Three of the four Bartholomew County private schools saw enrollment rise this year, with Columbus Christian School experiencing the biggest bump at 22 percent.
Columbus Christian’s jump from 168 to 205 students is attributed in part to the state voucher program, which allows qualified low- to middle-income families to use state funds to send their children to private schools. Columbus Christian has 53 students on vouchers this year, compared with 30 last year.
First-year Principal Kendall Wildey called vouchers a blessing.
The other component driving enrollment growth is positive word-of-mouth advertising, Wildey said.
But as Columbus Christian continues to grow, its resources are getting spread thin, he said, adding that it’s sometimes difficult to come up with extra desks, computers and other classroom materials.
“We are in the process of working through the growing pains in terms of space,” Wildey said. “We hope to continue to grow, so we have a problem of having to build on.”
Total enrollment among local private schools has increased by 50 students, or 4.8 percent, from last year.

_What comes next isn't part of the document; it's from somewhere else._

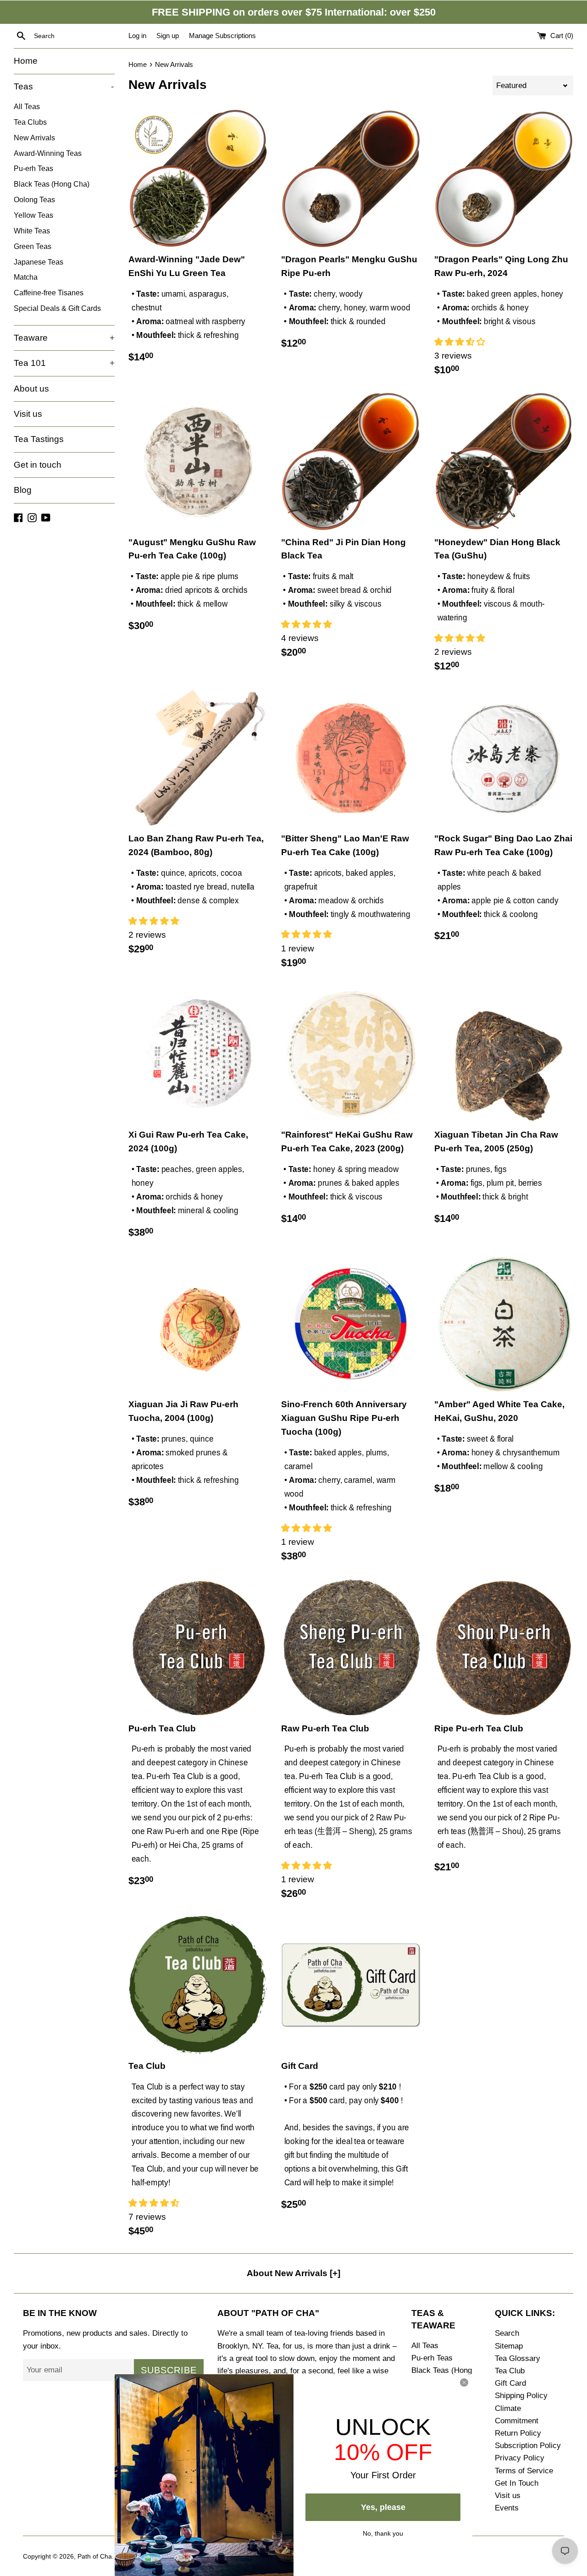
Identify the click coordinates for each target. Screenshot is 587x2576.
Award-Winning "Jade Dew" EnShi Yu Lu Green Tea (186, 266)
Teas (64, 86)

Here are snapshots of the other private schools in the area:
Mike Gorday, director of ABC Stewart, said enrollment has increased by about 10 students (9.1 percent) at the kindergarten through sixth-grade level of the local Montessori school.
“I think the people in the community recognize the quality of education we provide,” Gorday said. “This is our 43th year in Columbus, so it has a reputation for outstanding educational programs.”

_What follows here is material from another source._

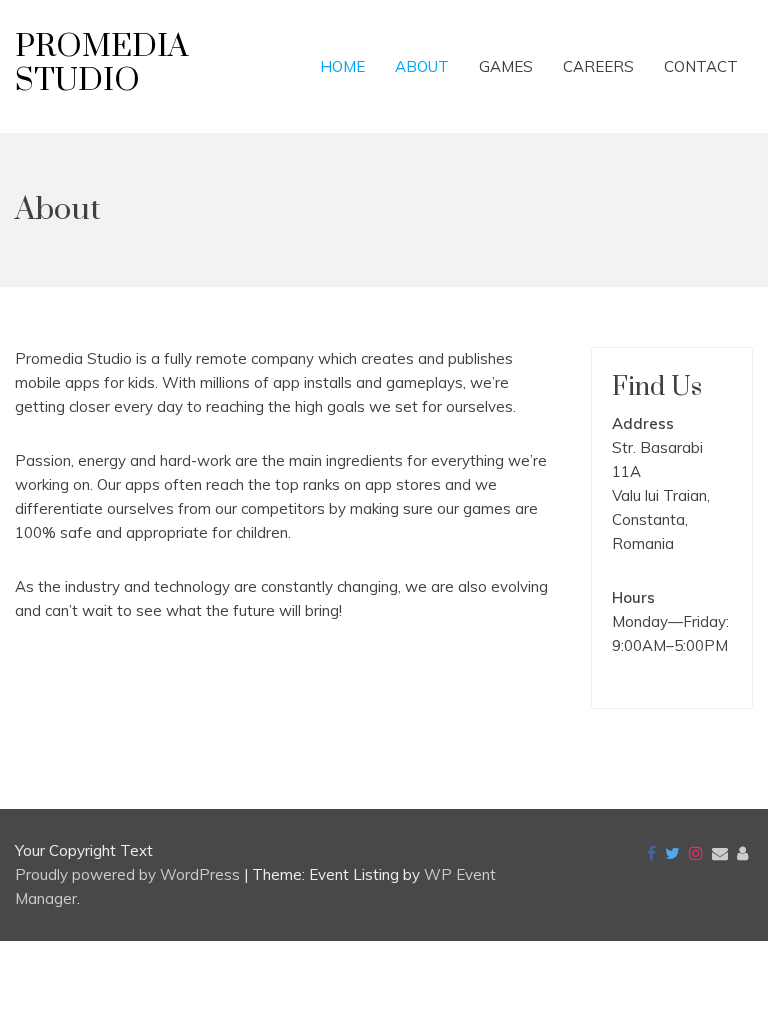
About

St. Peter’s, which offers kindergarten- through eighth-grade classes, has added 18 students this year.
Principal Scott Schumacher said the slight growth at St. Peter’s was due more to the school’s good reputation than to vouchers.
St. Bartholomew, also a kindergarten through eighth-grade school, lost 15 students.
Principal Kathy Schubel wasn’t concerned with the slight dip in her school’s enrollment, where a small kindergarten class contributed to its overall decrease.
Having a drop in enrollment in a particular grade is something that parents don’t mind, in that it generates a smaller student-teacher ratio, Schubel said.
Therein lies the quandary private schools face.
“I would like to see our numbers grow,” Schubel said. “But it’s kind of a double-edged sword. A lot of people come here because of the small class sizes. If you grow too much, you lose them.”